(Records drawn from a dataset)
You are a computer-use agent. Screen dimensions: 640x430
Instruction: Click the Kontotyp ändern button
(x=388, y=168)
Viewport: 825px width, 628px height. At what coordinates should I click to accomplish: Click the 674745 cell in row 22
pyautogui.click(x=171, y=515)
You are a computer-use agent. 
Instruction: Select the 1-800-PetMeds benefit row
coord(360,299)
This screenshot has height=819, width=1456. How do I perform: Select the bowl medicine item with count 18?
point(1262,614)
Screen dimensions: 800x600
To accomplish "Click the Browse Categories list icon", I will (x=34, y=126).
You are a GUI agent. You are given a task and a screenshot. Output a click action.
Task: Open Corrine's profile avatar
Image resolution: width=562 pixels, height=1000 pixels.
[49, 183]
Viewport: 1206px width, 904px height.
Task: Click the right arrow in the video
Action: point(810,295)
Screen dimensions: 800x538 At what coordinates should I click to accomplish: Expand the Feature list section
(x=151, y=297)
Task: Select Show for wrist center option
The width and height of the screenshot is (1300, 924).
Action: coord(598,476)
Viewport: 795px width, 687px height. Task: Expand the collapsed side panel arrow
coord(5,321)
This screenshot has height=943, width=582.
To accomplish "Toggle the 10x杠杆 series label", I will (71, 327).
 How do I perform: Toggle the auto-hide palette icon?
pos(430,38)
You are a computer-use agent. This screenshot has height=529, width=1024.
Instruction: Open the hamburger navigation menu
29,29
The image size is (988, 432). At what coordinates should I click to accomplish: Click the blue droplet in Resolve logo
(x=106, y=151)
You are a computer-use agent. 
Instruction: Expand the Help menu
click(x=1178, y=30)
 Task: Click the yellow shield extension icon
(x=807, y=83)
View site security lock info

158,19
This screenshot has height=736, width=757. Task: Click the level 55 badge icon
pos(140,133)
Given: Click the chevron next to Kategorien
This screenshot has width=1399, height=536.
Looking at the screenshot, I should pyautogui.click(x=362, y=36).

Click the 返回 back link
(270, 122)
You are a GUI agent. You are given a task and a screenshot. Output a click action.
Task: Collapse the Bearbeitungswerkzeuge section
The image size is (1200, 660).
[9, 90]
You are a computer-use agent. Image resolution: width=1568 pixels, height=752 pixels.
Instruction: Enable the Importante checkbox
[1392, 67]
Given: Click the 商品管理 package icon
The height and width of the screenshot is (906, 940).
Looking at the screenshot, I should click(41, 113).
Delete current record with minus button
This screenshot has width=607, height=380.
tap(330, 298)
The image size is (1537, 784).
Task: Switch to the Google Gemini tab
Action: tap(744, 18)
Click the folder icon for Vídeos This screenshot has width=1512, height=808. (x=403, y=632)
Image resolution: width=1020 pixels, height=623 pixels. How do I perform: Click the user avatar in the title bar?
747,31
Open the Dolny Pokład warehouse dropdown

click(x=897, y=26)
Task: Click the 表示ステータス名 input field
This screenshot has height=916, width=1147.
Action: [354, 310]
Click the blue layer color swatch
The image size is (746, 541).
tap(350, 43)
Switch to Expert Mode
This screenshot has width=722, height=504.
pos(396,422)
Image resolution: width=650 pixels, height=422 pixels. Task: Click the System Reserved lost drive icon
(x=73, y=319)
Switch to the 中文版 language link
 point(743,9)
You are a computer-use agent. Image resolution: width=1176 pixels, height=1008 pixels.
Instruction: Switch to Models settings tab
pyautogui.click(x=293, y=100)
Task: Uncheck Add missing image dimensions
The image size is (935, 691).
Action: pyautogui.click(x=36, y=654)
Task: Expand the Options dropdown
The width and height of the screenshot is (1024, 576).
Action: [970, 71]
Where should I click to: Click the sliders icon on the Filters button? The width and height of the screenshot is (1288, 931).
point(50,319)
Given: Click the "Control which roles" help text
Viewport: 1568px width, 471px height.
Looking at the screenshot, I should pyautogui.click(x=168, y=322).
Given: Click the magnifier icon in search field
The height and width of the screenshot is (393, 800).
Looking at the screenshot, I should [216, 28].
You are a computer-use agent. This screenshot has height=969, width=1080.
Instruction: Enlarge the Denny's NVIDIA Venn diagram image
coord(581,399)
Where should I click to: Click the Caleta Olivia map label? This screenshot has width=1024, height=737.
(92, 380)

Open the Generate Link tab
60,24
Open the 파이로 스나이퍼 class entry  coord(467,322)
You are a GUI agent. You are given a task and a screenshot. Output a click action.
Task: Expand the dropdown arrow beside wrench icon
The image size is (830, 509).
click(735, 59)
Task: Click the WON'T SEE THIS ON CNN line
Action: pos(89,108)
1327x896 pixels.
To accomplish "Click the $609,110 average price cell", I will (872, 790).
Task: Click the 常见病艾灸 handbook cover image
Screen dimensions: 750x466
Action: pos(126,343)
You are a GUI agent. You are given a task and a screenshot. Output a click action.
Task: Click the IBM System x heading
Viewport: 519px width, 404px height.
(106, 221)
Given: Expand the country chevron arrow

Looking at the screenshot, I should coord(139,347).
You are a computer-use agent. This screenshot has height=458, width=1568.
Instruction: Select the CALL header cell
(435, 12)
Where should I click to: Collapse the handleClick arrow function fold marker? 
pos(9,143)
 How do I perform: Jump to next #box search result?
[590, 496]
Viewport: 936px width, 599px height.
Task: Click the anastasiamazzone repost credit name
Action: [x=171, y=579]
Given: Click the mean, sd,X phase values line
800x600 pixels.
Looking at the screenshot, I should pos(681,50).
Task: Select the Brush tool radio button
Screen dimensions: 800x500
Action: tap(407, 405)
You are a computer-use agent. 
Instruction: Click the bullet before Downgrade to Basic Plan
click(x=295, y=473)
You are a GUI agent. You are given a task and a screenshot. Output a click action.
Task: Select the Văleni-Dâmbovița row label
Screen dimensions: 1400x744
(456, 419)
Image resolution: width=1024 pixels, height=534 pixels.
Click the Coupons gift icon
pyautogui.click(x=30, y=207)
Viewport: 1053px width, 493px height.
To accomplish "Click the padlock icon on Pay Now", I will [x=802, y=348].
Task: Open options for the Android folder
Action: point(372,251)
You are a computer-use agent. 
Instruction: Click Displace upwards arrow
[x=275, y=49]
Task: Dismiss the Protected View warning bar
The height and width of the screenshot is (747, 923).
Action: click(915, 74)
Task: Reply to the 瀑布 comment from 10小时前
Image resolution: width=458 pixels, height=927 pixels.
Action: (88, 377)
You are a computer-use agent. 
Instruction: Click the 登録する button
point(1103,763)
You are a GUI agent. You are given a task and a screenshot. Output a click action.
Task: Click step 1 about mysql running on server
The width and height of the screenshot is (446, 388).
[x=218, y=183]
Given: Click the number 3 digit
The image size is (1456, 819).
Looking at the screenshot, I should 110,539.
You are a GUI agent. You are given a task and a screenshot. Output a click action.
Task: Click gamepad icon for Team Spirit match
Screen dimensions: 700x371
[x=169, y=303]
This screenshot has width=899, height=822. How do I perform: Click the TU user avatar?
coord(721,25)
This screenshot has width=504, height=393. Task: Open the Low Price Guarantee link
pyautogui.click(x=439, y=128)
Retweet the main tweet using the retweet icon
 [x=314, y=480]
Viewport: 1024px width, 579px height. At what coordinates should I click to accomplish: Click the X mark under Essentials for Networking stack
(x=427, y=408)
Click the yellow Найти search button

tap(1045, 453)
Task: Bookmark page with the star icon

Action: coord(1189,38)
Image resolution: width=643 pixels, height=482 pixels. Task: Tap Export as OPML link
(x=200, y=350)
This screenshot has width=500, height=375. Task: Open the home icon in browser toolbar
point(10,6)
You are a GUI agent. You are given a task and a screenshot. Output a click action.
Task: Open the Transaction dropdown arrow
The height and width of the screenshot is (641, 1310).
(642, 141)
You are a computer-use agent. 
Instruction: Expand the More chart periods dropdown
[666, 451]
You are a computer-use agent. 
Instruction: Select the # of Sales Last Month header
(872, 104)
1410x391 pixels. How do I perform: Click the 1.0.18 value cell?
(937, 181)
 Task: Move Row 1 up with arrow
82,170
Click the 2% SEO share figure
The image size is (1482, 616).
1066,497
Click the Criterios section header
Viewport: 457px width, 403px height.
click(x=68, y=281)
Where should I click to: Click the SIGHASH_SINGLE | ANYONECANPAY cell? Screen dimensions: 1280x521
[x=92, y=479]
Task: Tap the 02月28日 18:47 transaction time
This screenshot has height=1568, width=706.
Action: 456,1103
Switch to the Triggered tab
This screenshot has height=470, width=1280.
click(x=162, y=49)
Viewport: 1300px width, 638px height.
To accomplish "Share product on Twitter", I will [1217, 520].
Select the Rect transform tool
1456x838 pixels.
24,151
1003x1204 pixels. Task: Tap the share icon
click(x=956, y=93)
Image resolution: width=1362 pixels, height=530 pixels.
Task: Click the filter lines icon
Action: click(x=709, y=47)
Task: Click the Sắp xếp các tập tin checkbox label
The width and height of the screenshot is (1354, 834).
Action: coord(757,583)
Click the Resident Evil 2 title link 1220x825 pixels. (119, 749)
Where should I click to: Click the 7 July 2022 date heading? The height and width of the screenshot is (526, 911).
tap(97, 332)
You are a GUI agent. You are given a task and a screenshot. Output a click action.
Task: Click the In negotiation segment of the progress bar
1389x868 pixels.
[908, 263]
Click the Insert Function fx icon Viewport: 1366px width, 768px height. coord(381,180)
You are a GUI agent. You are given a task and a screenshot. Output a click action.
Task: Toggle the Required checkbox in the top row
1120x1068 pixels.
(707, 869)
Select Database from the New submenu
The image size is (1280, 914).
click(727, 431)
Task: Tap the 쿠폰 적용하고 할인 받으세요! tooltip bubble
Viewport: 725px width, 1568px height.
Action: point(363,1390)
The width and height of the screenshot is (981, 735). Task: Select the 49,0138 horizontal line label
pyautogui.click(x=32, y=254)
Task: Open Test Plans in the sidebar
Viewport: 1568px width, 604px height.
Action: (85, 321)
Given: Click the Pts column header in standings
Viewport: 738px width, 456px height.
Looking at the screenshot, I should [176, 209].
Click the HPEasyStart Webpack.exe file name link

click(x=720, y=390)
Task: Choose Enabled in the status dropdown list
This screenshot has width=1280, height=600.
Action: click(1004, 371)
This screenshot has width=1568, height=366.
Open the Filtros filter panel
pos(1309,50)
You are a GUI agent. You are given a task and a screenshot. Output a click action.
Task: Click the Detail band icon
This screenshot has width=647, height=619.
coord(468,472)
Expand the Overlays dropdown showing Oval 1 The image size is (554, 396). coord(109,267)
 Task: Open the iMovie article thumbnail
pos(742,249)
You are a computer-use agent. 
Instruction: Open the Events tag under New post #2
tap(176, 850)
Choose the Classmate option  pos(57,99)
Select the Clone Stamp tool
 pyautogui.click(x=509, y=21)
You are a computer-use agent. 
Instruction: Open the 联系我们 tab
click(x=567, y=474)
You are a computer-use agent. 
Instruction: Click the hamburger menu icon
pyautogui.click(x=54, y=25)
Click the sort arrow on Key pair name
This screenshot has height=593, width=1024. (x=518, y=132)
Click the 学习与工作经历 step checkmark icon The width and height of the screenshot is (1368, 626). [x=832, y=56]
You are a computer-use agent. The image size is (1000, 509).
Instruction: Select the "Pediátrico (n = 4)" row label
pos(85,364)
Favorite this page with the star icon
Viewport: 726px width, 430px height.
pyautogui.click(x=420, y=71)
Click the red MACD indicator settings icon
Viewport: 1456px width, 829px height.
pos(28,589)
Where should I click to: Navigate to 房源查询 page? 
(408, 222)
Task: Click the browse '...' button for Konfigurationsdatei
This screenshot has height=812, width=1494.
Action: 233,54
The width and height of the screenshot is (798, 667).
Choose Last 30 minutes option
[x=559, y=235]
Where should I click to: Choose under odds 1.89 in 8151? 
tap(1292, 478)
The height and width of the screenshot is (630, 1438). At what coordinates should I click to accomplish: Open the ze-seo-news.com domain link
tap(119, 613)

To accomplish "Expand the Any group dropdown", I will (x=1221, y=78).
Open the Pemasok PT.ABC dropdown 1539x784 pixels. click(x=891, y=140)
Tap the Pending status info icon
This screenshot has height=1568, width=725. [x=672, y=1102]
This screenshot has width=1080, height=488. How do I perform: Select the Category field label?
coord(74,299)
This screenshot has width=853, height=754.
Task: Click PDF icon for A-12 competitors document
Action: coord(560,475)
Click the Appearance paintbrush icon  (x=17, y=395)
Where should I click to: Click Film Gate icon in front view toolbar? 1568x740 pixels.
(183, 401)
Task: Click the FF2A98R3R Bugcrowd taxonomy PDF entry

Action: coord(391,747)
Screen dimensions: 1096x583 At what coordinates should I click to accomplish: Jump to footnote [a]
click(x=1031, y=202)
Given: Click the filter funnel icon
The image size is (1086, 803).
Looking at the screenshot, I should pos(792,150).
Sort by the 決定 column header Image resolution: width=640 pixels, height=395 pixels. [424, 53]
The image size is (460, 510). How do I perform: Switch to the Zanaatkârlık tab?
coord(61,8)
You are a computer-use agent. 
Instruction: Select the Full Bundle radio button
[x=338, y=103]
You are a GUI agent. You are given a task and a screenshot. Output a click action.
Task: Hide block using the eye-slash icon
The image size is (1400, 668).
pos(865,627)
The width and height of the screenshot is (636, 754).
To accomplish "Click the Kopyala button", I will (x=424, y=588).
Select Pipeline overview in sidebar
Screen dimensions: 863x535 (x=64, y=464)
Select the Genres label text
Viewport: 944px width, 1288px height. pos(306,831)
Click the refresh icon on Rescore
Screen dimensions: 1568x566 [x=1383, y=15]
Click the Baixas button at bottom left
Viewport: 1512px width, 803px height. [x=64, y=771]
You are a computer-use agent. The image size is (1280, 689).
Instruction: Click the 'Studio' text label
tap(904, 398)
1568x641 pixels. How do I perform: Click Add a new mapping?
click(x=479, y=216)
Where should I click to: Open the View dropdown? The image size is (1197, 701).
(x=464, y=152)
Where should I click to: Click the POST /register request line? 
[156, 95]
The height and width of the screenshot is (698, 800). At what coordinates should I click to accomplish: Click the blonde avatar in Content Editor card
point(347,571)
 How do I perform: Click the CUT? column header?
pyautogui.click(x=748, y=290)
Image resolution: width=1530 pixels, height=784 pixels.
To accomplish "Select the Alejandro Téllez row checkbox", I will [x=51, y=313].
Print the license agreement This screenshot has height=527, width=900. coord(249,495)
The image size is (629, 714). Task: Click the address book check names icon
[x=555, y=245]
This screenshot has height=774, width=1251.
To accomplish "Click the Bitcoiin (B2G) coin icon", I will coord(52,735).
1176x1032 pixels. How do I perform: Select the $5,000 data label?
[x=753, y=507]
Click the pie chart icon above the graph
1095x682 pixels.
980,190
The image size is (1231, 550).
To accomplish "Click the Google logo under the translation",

## Required work
Take every line from the records above that has the word "step" and copy it.

## Solution for this problem
Task: Click step 1 about mysql running on server
Click the 学习与工作经历 step checkmark icon The width and height of the screenshot is (1368, 626). [x=832, y=56]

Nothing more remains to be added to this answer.